Kevin Munroe, the director of Warner Bros. "Teenage Mutant Ninja Turtles" movie, got his start at game companies like Shiny Entertainment and Midway Games. Like a growing number of Hollywood CG auteurs, Munroe entered the world of storytelling through interactive entertainment.

"I think entertainment may become more interactive, rather than having games all of a sudden catch up and tell full movie-type stories," Munroe says. "I think it's a nice goal, but I think there's going to be movement on both sides."

Foster says that in the contemporary marketplace, games and entertainment companies are not just competing within their own market segments, but directly with each other for an individual's time. "That time is consistently being won by online games, and I expect to see traditional media companies looking more and more to transfer their successful franchises into the online game space," he notes.

Tentpole movie product like the "Star Wars" and "The Matrix" properties, as well as "Pirates of the Caribbean" have already ventured online with massively multiplayer online (MMO) games.
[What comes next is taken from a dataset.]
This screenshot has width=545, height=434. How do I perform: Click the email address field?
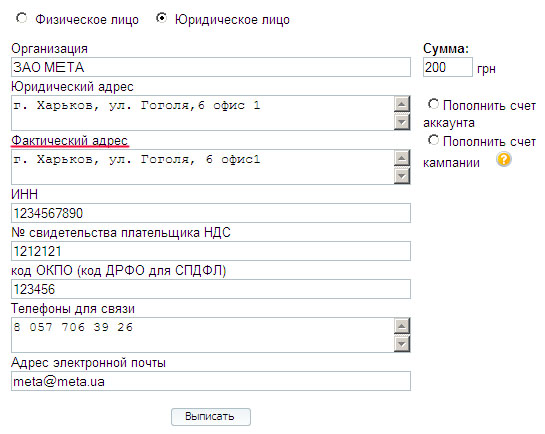[211, 381]
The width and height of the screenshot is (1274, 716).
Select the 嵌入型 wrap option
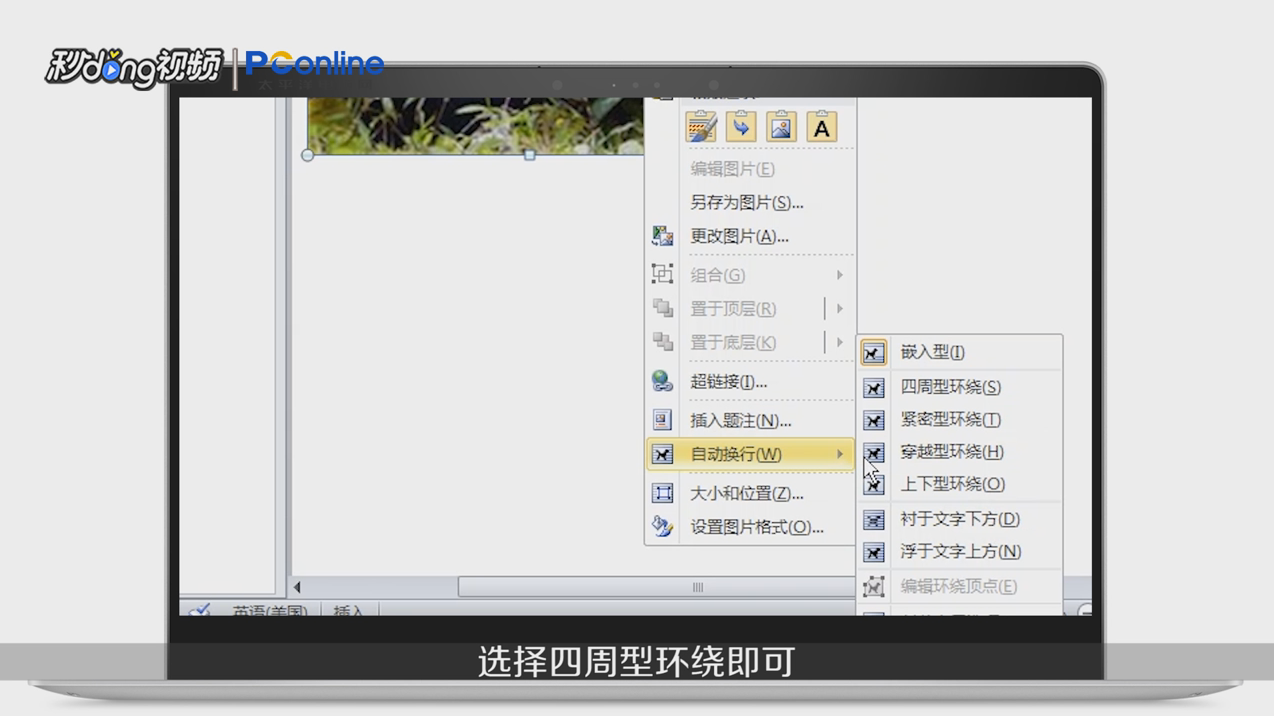(931, 352)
People involved with James Cameron's upcoming film "Avatar" have said the director plans to debut the property online as an MMO before it hits theaters in 3-D. Other Hollywood IPs are also heading online, including "Star Trek," "Firefly" and "StarGate."
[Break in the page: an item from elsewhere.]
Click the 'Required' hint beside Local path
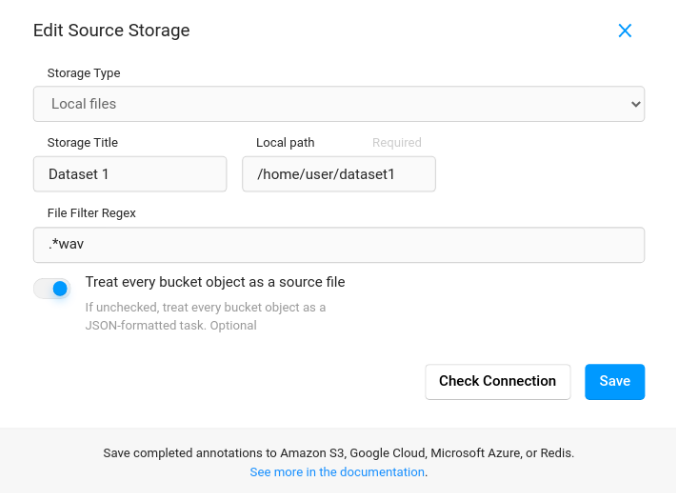The image size is (676, 493). coord(397,143)
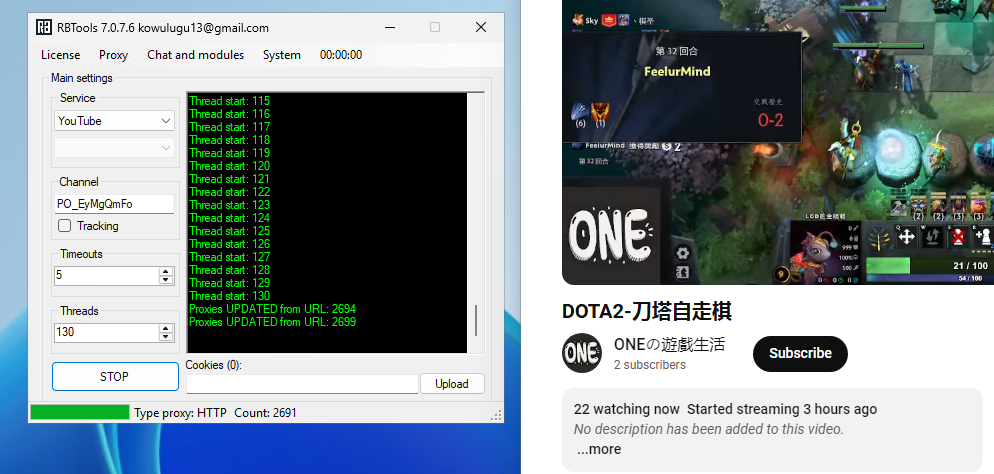
Task: Open the Chat and modules menu
Action: (195, 55)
Young believes the blurring of which came first, the movie or the game, will become a moot point inside of three years.

"I'm excited about a future in which a table of creative minds are not defined by which medium they come from, whether it be television, movies or games, but as creators of content that can successfully bridge multiple mediums," Young says.
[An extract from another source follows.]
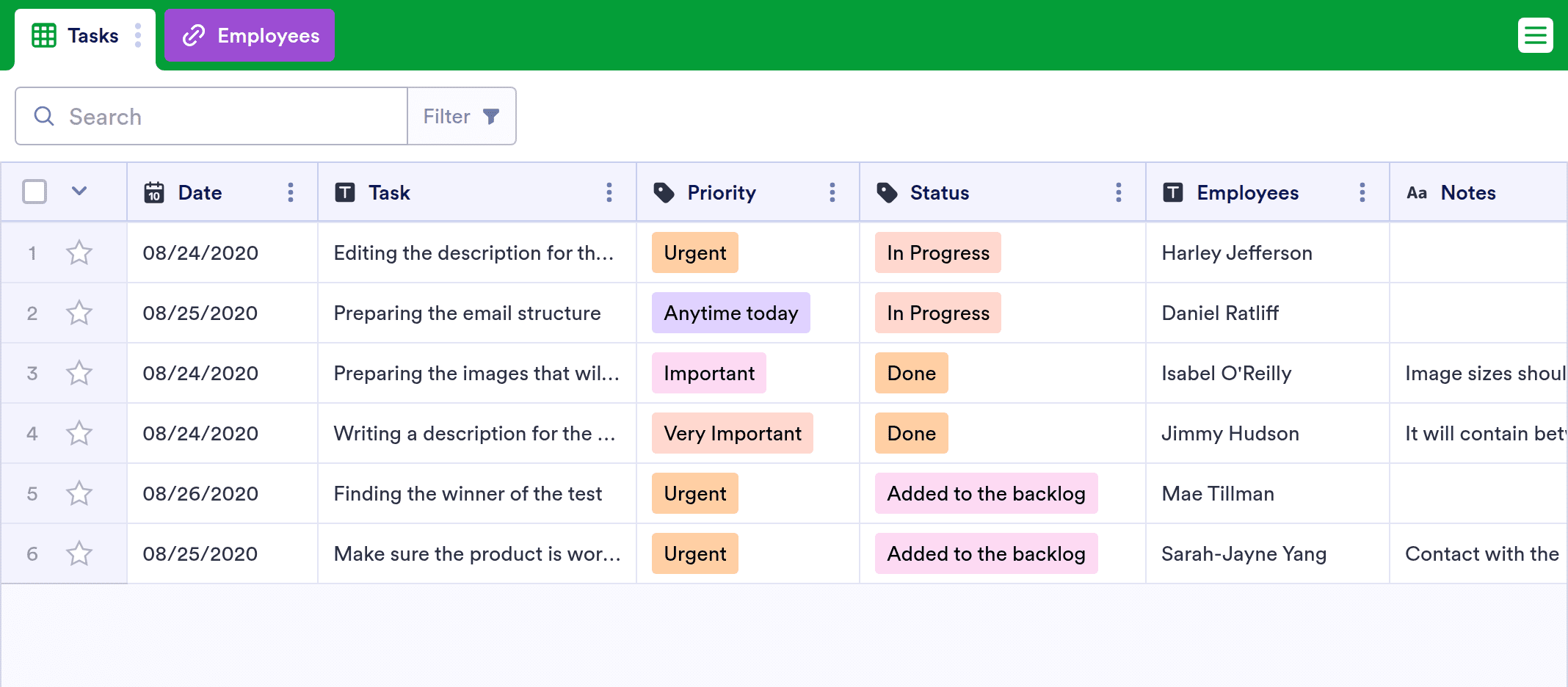Screen dimensions: 1568x687
Task: Open the hamburger menu in top right
Action: [1535, 35]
Collaboration between Hollywood writers, filmmakers, composers and actors is already on-going. But what the game industry is experiencing now with the recent launches of Xbox 360, PlayStation 3 and Wii is just the beginning of convergence potential.

"TV and movies are around today because of the great creative people the industry has and the business models they have created. Game makers need to learn from that," Young says. "The entertainment industry can learn the value of a team working collaboratively on a project and the marriage between technology and art that allows for the creation of games. I think it will be interesting to see what models game makers can learn from traditional media and vice versa."

Game publisher Ubisoft is learning from Sony Pictures Animation, having worked with the CG animators on both "Surf's Up" and "Open Season." The game company is expanding its Montreal game studio over the next five years and will add 500 employees to focus on non-interactive CG entertainment beginning with short films based on its "Assassin's Creed" video game.

"With the short films, we're going to learn how CG production works," Ubisoft CEO and co-founder Yves Guillemot says. "Our goal is to work more closely with Hollywood studios and talent so we can eventually make movies at the same time we create the games."